The need for a more efficient drug development process led to migration from the traditional fixed-sample clinical trial designs to group-sequential and adaptive designs, especially in early phases of clinical drug development. This, however, came with challenges in inference, since many of these newly proposed designs come without respective methods for statistical inference. In this dissertation, we study the estimation methods for oncology phase II group-sequential and adaptive designs in terms of bias and precision, and we propose new estimation methods for a new class of adaptive designs. We then evaluate the consequences, in terms of power, of using estimates from these designs to plan phase III trial. We also study and propose new approaches to adjust these estimates, based on the observed data, before employing them in planning of phase III sample size, in order to reach the desired power.

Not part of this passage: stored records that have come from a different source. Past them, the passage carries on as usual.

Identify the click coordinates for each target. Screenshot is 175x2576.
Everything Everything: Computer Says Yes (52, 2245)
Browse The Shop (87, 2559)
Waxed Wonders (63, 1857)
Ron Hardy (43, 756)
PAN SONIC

Literature review showed that many estimation methods have been proposed for the classical single-arm two-stage group-sequential designs with a binary endpoint, which are the most commonly used designs in oncology trials of phase II. Simulation studies showed that the uniformly minimum variance unbiased estimator is the best amongst them in terms of bias and mean square error. However, for the adaptive group-sequential designs, these estimation methods have poor performance. Our proposed estimation methods in oncology phase II adaptive designs showed better performance as compared to the naive maximum likelihood estimator. A direct use of estimates from phase II adaptive designs to plan phase III results in underpowered phase III trials. Therefore, adjusting (discounting) these estimates beforehand is necessary. The amount of discounting, however, depends on the estimator, with our proposed estimators requiring less discounting as compared to the naive maximum likelihood estimator. Our proposed adjustment approaches show power improvements, which are similar across different estimators and design scenarios.